Martha Joseph – is a curator and writer specializing in performance and sonic practice. At the Museum of Modern Art, she is part of the curatorial team for The Marie-Josée and Henry Kravis Studio, MoMA’s space for performance and time-based art. Martha’s writing has appeared in publications by the Whitney Museum of American Art and MoMA as well as Flash Art and Frieze Magazine. Before joining MoMA she worked at The Whitney and The Massachusetts Museum of Contemporary Art (MASS MoCA). She received her Masters degree in the History of Art from Williams College; a Bachelor of Arts in Art History from Oberlin College; and a Bachelor of Music in Vocal Performance from Oberlin Conservatory.

Meghan Gordon – is the Director of OCHI, a contemporary art gallery with locations in Los Angeles, California and Sun Valley, Idaho. She also serves as the Vice Chair of the Board of Directors of Project X Foundation for Art and Criticism, the publisher of X-TRA. Gordon’s writing and curatorial work celebrates the intersections of labor, language, love, and pleasure, while her gallery and administrative work focuses on storytelling, mentorship, and sustainable practices.

Josef Palermo – From 2016 to 2020, Josef Palermo was appointed to the DC Commission on the Arts & Humanities, where he worked to advance the interests of independent artists and small arts organizations in Washington, DC. Prior to his service in public arts administration and cultural policymaking, Josef established a career leading collaborative community-based arts projects for diverse audiences through experiential exhibitions. A second-generation “mixed” American born to biracial and multi-ethnic parents, Josef seeks to amplify underrepresented identities in all aspects of the art world.
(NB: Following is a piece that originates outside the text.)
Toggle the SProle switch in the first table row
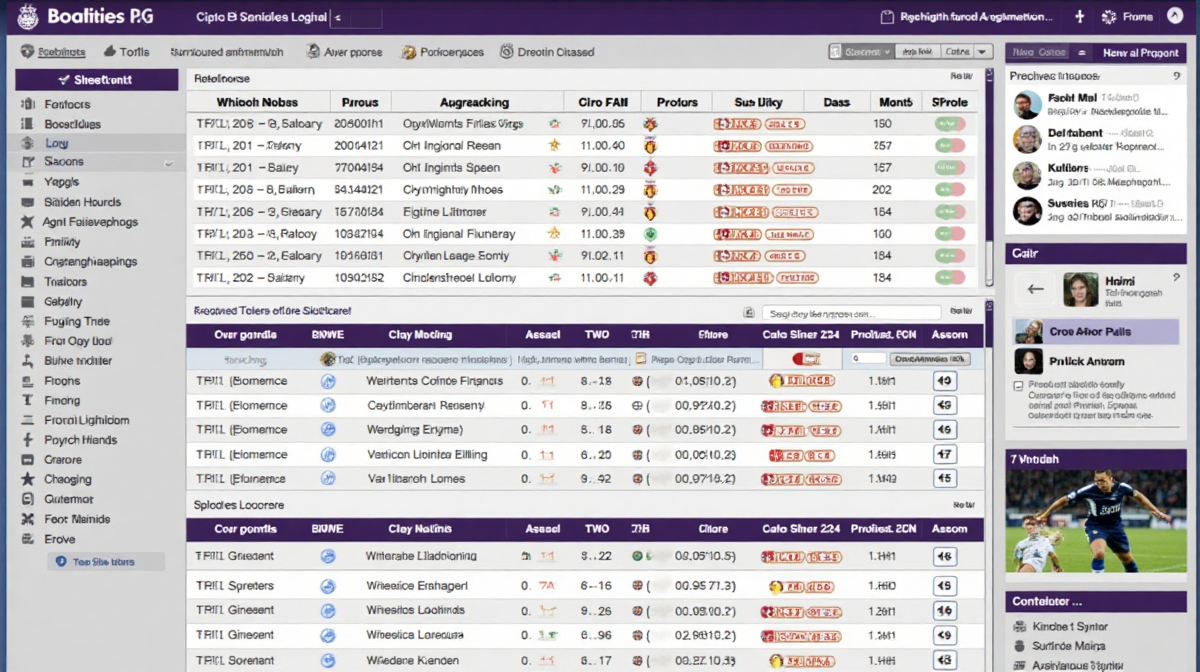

Lex Brown – Lex Brown is a multimedia artist who uses poetry and science-fiction to create existential narratives about the Information Age. Working fluidly between installation, film, live performance, painting, and sculpture her work contemplates spiritual experience through humor and satire. Brown has performed and exhibited work at the MIT List Center, New Museum, the High Line, the International Center of Photography, and The Kitchen. Her films have been presented at e-flux Screening Room, New York; Transmediale, Berlin; and the East End Film Festival, London. Brown received her undergraduate degree from Princeton University and an MFA from Yale. She was a 2021 United States Artist Fellow.

Penny Lane – has been making award-winning, innovative nonfiction films for over a decade. This includes six features – most recently Confessions of a Good Samaritan, premiering at SXSW 2023 – and over a dozen short films. A 2020 Guggenheim Fellow, Lane has also received grants and awards from the Sundance Film Festival, Cinereach, Creative Capital, Chicken & Egg Pictures, Tribeca Film Institute, Wexner Center for the Arts and many others.

Sarah Melendez – Curator of Music at Ballroom, Marfa and founder of their musician in residence program. She lives and works in Marfa, TX.

Stephanie Barber – Stephanie Barber is a writer and artist who has created a poetic, conceptual and philosophical body of work in a variety of media. Often literary/visual hybrids, these works dissolve boundaries between narrative, essay and dialectic. Her work considers the basic philosophical questions of human existence (its morbidity, profundity and banality) with play and humor.Stephanie is currently the program head of Film and Digital Cinema at Moore College in Philadelphia, PA

For more information on the Rubys Artist Grant Program, please visit: https://www.rwdfoundation.org/rubys.

 

Editor’s Note: The Robert W. Deutsch Foundation is a significant supporter of BmoreArt and our team works collaboratively, whenever possible, with the foundation and specifically with the Rubys Grants team.